* Exercise aim
Once the line containing "Click the Item column header" is found in the entries below, reproduce it and every line after it, stopping at and including the line containing "Task: Click the red"; reproduce nothing else, and keep each line exact.

(Stored data)
== Segment start ==

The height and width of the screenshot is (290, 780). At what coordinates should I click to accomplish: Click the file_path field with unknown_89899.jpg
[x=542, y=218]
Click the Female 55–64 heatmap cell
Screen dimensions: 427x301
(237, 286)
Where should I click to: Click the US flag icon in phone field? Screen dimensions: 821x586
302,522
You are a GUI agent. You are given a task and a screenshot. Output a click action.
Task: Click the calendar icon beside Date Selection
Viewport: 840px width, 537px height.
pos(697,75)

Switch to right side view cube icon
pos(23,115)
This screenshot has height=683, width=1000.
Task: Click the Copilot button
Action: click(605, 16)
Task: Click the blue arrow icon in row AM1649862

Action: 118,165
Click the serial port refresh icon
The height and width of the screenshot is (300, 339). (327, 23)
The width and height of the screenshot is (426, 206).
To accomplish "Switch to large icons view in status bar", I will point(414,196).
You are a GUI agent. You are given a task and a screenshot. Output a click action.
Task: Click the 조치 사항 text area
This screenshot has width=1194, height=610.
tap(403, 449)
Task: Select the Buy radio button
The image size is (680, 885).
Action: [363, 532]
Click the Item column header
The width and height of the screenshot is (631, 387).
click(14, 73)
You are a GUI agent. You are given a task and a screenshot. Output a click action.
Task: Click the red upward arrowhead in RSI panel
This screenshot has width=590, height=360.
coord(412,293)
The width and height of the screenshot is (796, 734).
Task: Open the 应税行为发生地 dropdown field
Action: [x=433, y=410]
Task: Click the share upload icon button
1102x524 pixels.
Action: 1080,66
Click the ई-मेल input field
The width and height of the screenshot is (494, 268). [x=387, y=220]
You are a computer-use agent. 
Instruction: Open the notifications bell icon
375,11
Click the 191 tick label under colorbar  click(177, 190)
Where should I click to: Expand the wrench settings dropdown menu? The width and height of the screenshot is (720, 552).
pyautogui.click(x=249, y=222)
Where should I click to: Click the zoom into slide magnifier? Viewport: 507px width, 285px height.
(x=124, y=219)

== Segment end ==

* Answer for the task
Click the Item column header
The width and height of the screenshot is (631, 387).
click(14, 73)
You are a GUI agent. You are given a task and a screenshot. Output a click action.
Task: Click the red upward arrowhead in RSI panel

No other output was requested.